Saved entries:
========================================

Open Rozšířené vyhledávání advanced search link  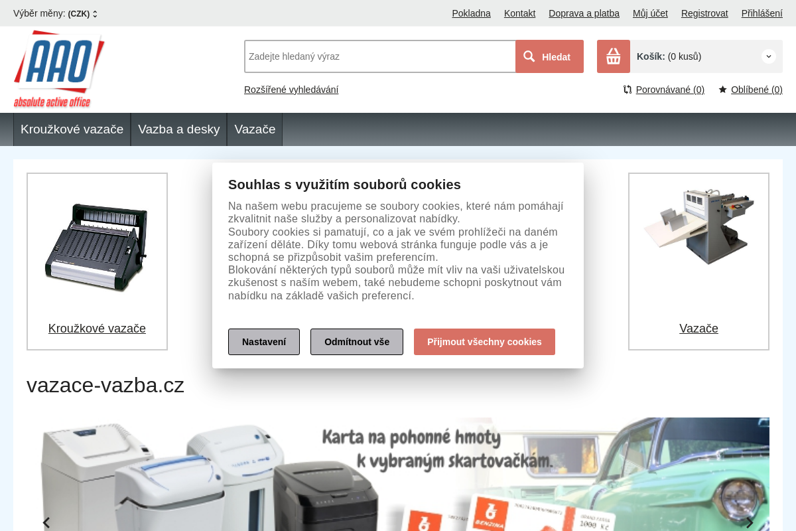[x=291, y=90]
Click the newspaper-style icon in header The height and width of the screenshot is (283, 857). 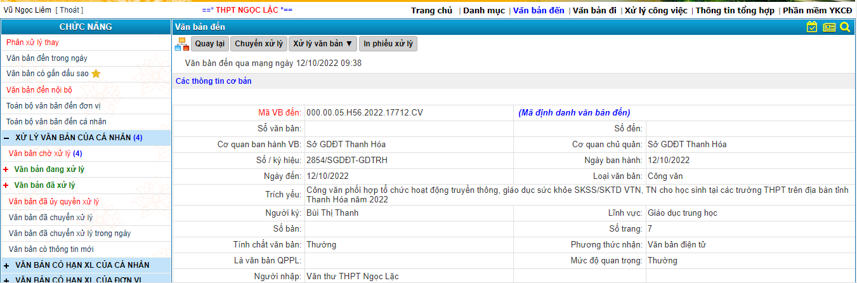(828, 27)
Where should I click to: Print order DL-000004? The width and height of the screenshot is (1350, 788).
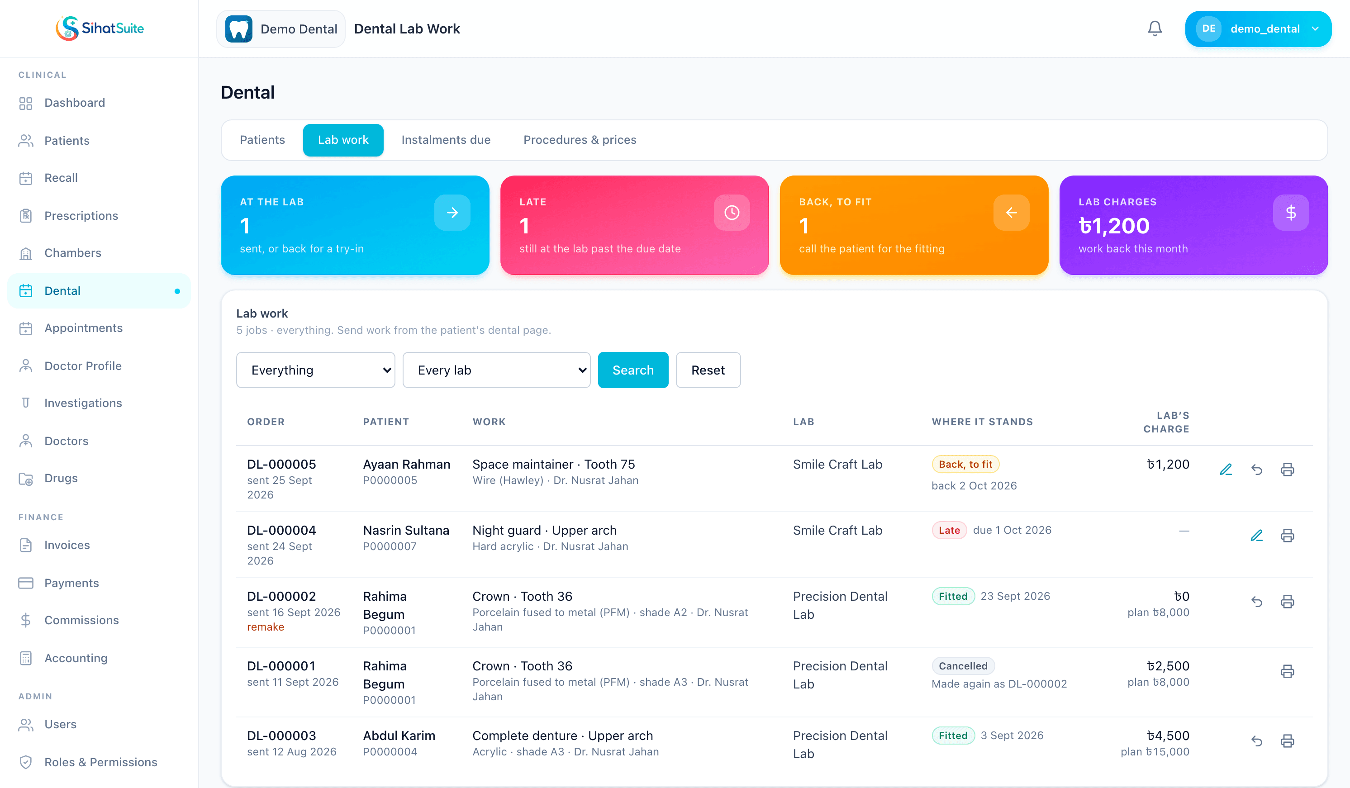coord(1287,536)
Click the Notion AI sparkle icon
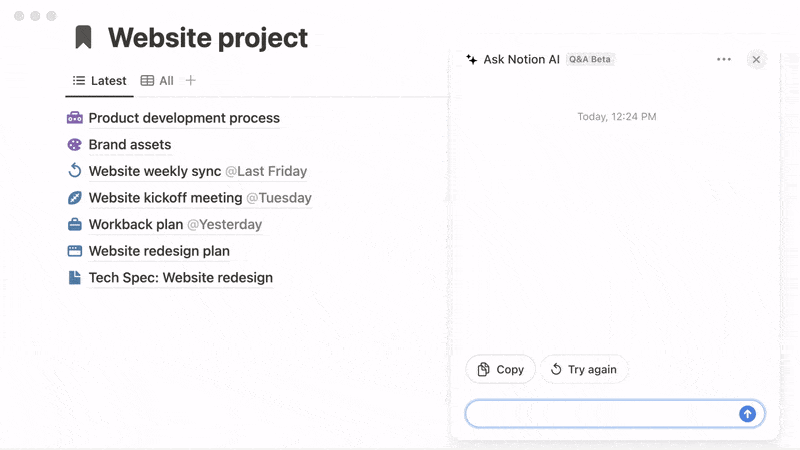The width and height of the screenshot is (800, 450). (471, 60)
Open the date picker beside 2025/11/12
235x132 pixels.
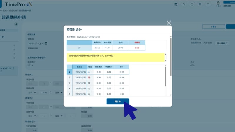pyautogui.click(x=46, y=43)

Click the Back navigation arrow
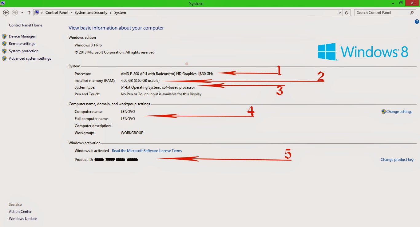[x=6, y=12]
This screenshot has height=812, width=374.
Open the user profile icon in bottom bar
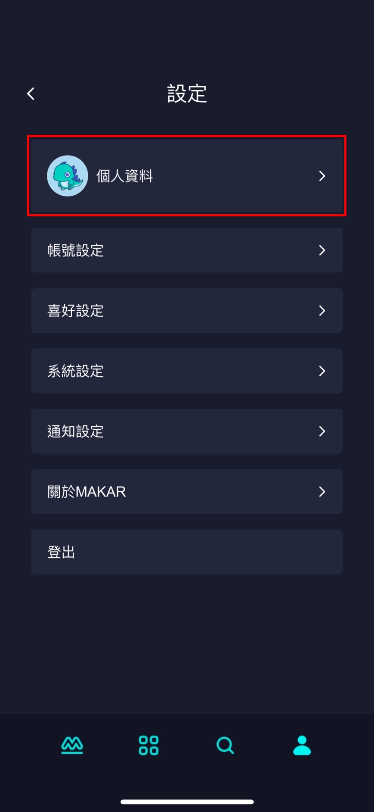pyautogui.click(x=302, y=745)
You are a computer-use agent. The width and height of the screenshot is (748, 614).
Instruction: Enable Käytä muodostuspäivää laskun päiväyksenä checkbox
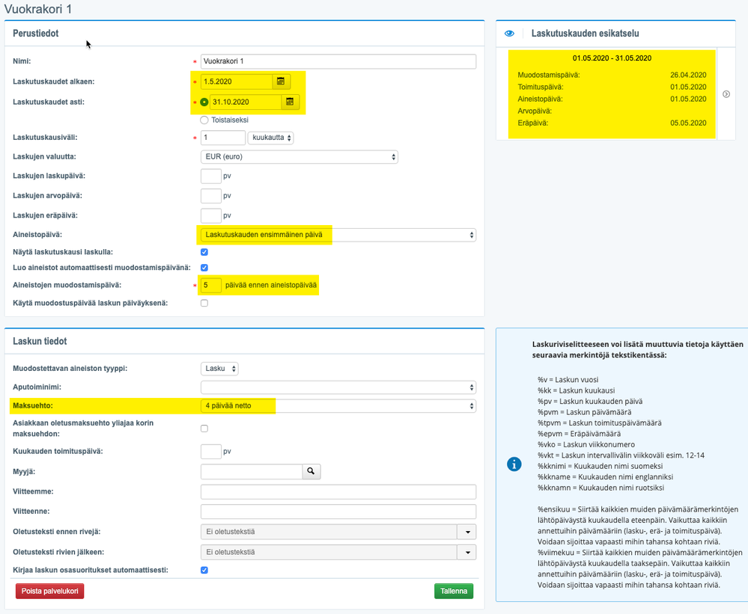point(204,303)
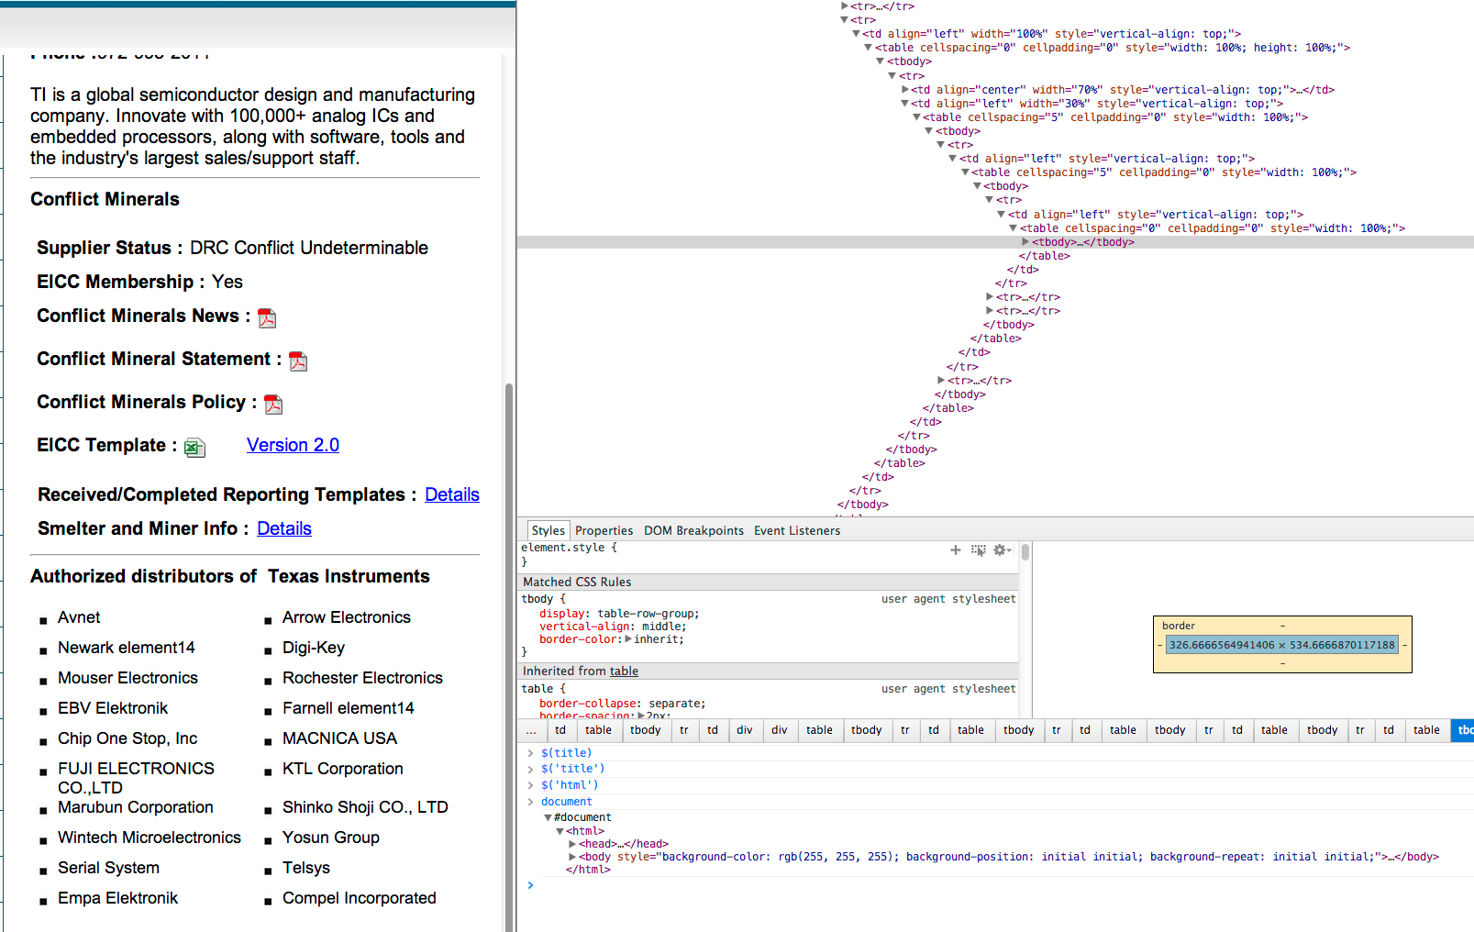The height and width of the screenshot is (932, 1474).
Task: Open the Conflict Mineral Statement PDF icon
Action: pos(298,361)
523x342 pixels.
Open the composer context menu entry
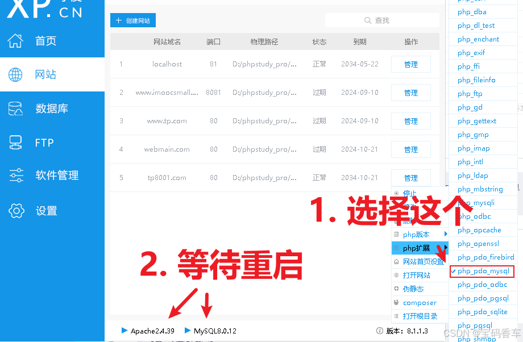(419, 302)
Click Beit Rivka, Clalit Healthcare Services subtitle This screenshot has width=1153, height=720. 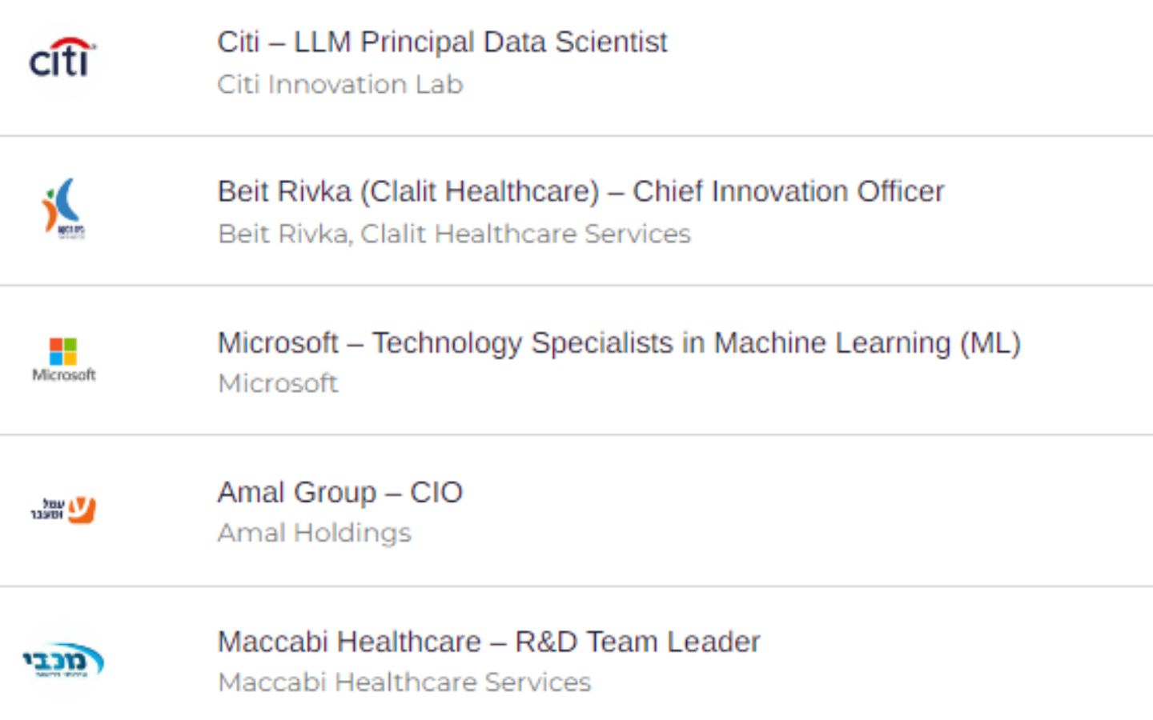point(454,234)
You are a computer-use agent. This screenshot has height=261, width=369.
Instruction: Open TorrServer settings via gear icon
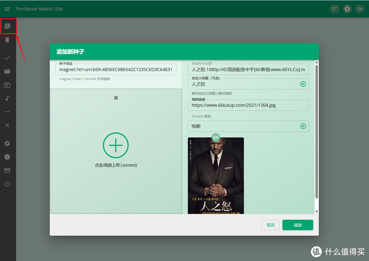[8, 143]
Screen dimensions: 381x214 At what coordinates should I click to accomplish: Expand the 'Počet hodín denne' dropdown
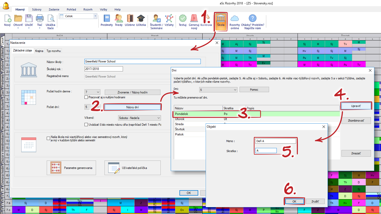pyautogui.click(x=92, y=92)
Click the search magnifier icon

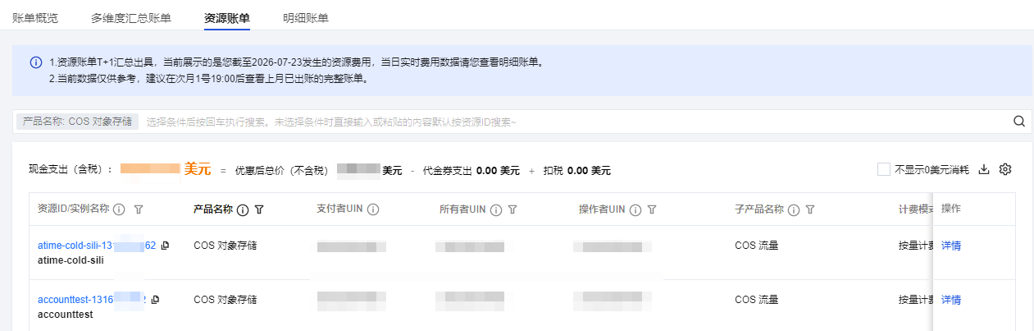(x=1019, y=122)
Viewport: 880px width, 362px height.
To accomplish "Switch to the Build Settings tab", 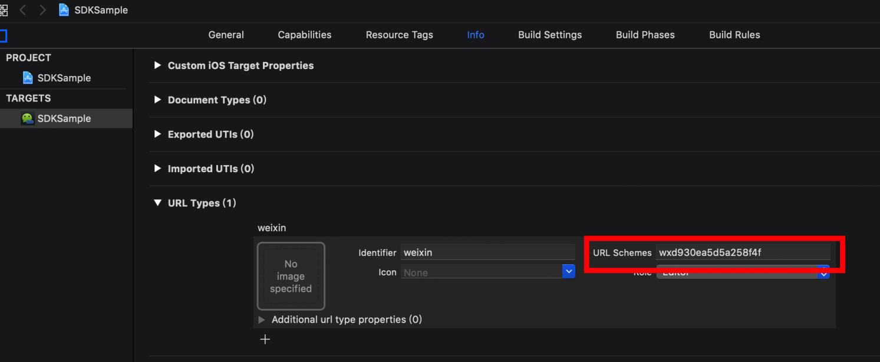I will pyautogui.click(x=550, y=35).
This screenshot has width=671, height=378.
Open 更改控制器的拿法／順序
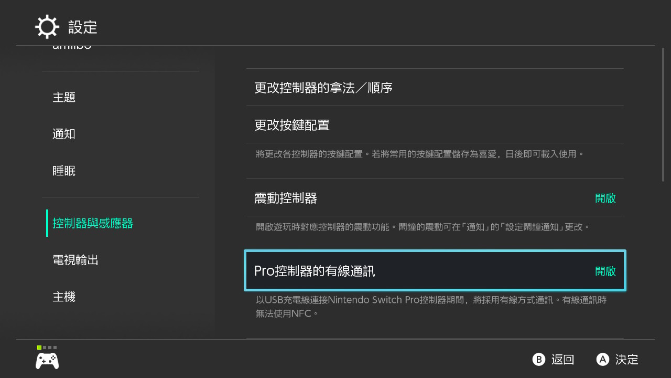pos(323,88)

========================================

PROMPT - In the records above, which lines hold the string "computer"? Copy each one.

SOLVED EXERCISE -
You are a computer-use agent. The width and height of the screenshot is (748, 614).
You are a computer-use agent. This screenshot has height=261, width=369.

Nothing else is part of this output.